China-linked APT 27, which in the past had been observed targeting organizations across the globe with cyber-espionage campaigns, appears to have switched to financially-motivated attacks, according to a new report fr om boutique cybersecurity services company Profero.
APT27 has been active since at least 2010 and is tracked by security firms as Emissary Panda, TG-3390, Iron Tiger, Bronze Union, and Lucky Mouse. The list of the group’s victims includes government organizations, as well as U.S. defense contractors, a European drone maker, financial services firms, and a national data center in Central Asia.
However, recent campaigns against major gaming companies investigated by researchers at Profero, suggest that the hackers have moved to ransomware attacks. One such incident involved the Windows tool BitLocker which was used to encrypt core servers at a compromised organization.
The researchers said they discovered malware samples linked to the DRBControl campaign uncovered by Trend Micro in early 2020 and attributed to Chinese APT groups APT27 and Winnti. The malware in question is a variant of Clambling backdoor used in the DRBControl campaign. Alongside the Clambling backdoor the researchers discovered an ASPXSpy webshell, a PlugX sample, and Mimikatz.
“With regards to who is behind this specific infection chain, there are extremely strong links to APT27/Emissary Panda, in terms of code similarities, and TTPs,” according to the report.
Profero said that the hackers were able to compromise the target organization via a third-party service provider that too was infected through another third-party service provider.
“What stood out in this incident was the encryption of core services using BitLocker, which is a drive encryption tool built into Windows.

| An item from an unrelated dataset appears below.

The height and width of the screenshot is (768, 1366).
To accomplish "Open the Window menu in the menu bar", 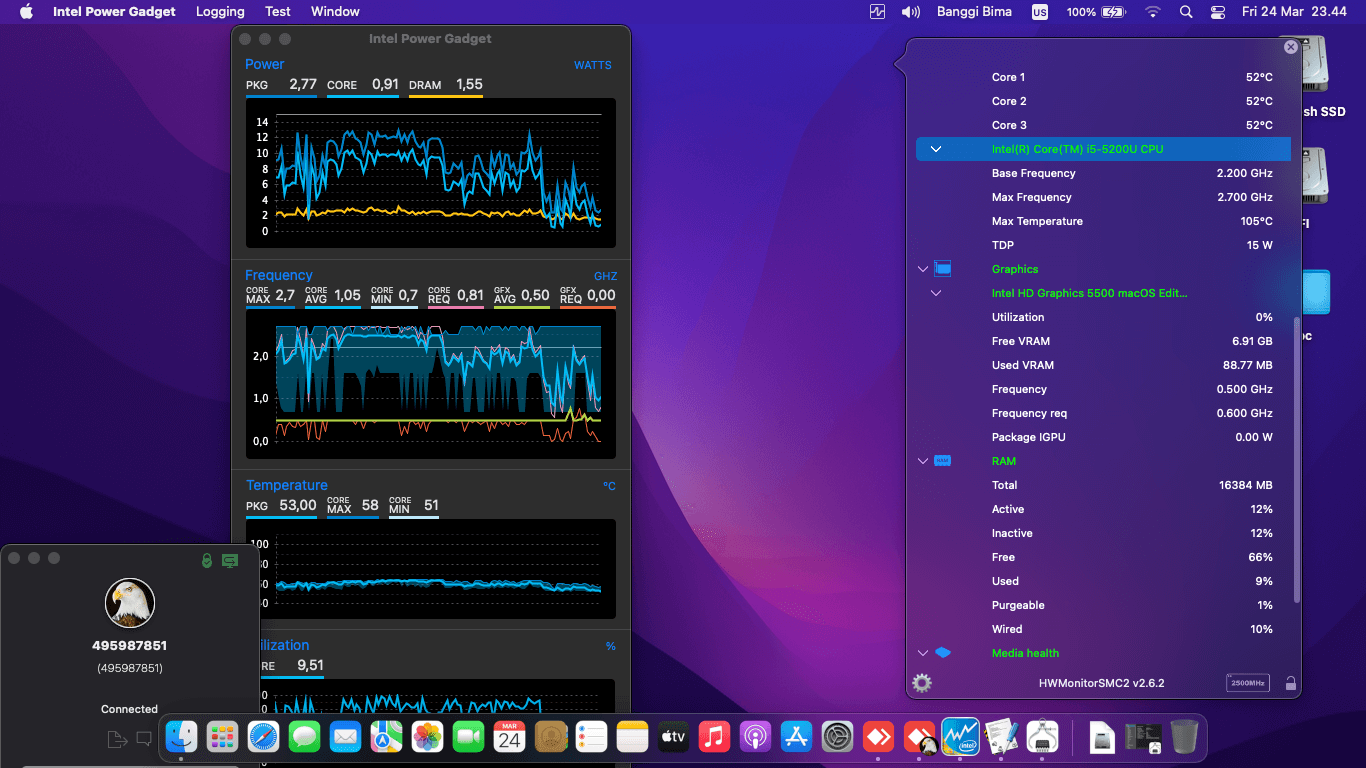I will (x=335, y=11).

This was particularly interesting, as in many cases threat actors will drop ransomware to the machines, rather that use local tools. Previously, APT27 was not necessarily focused on financial gain, and so employing ransomware actor tactics is highly unusual, however, this incident occurred at a time wh ere COVID-19 was rampant across China, with lockdowns being put into place and therefore a switch to a financial focus would not be surprising,” the researchers said.